MessageBox.Show("Name: " + doc.Name);

 

And:

Word.Document doc = Application.Documents.Item("WordDocument1.docx");

 

MessageBox.Show("Name: " + doc.Name);

 

Unfortunately, not all of the collections could be extended in the initial release of the VSTO Power Tools. You will find the Word and Excel object models to be most complete, with key collections extended across the rest of the Office suite. (If there are particular collections which you think should be extended in the future, please let us know so that we can prioritize them appropriately.)

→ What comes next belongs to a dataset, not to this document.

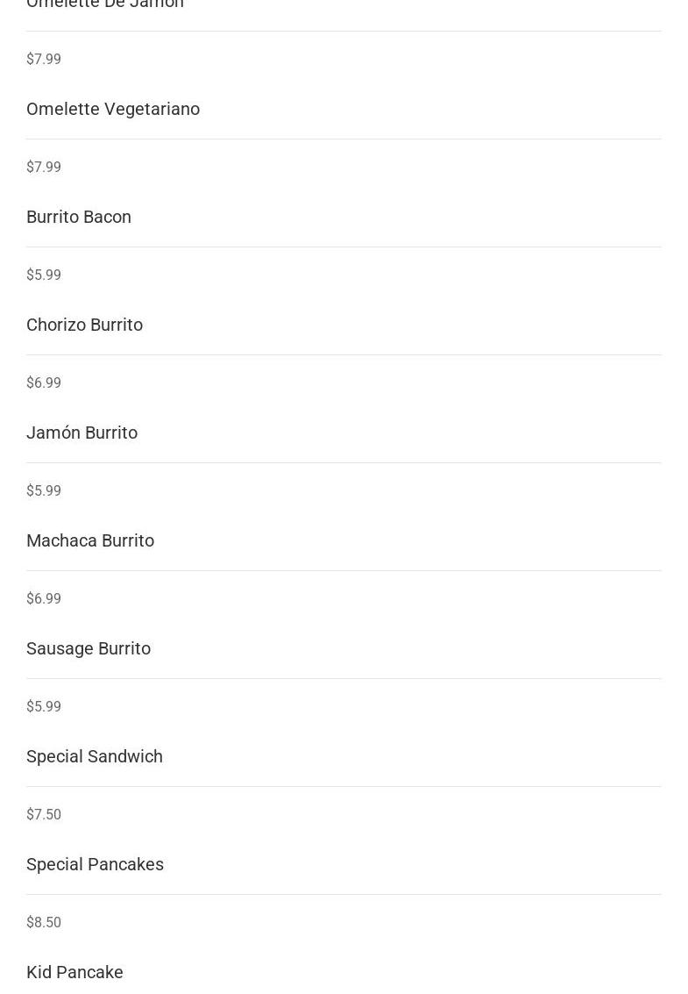Viewport: 688px width, 994px height.
Task: Click the $7.99 price above Omelette Vegetariano
Action: click(44, 59)
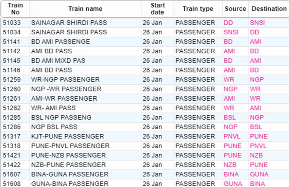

Indexers are not the only parameterized properties which were extended, however. Let's take another example from Excel:

Excel.Worksheet sheet = InnerObject;

Excel.Range range1 = sheet.get_Range("A1:B1", System.Type.Missing);

Excel.Range range2 = sheet.get_Range("A1", "B2");

 

In this example, we're retrieving two ranges from an Excel Worksheet. The Range property (as defined by the COM interface) accepts two parameters, both of which are of variant type and the second of which is also marked optional. Since C# doesn't support optional parameters, we have to pass System.Type.Missing to indicate the absence of the second value. Since both values are variant types, we do not have any compile-time type checking. Again, we can use the extensions provided by the Office Interop API Extensions to improve the code:

Excel.Worksheet sheet = InnerObject;

Excel.Range range1 = sheet.Range("A1:B1");

Excel.Range range2 = sheet.Range("A1", "B2");

 

Not only have we eliminated the ugly "get_" and the need to specify System.Type.Missing, our arguments are conveniently strongly-typed. These may seem like little things, but over the long term I think the improved readability and additional compile-time support will make for a better Office development experience for the C# developer.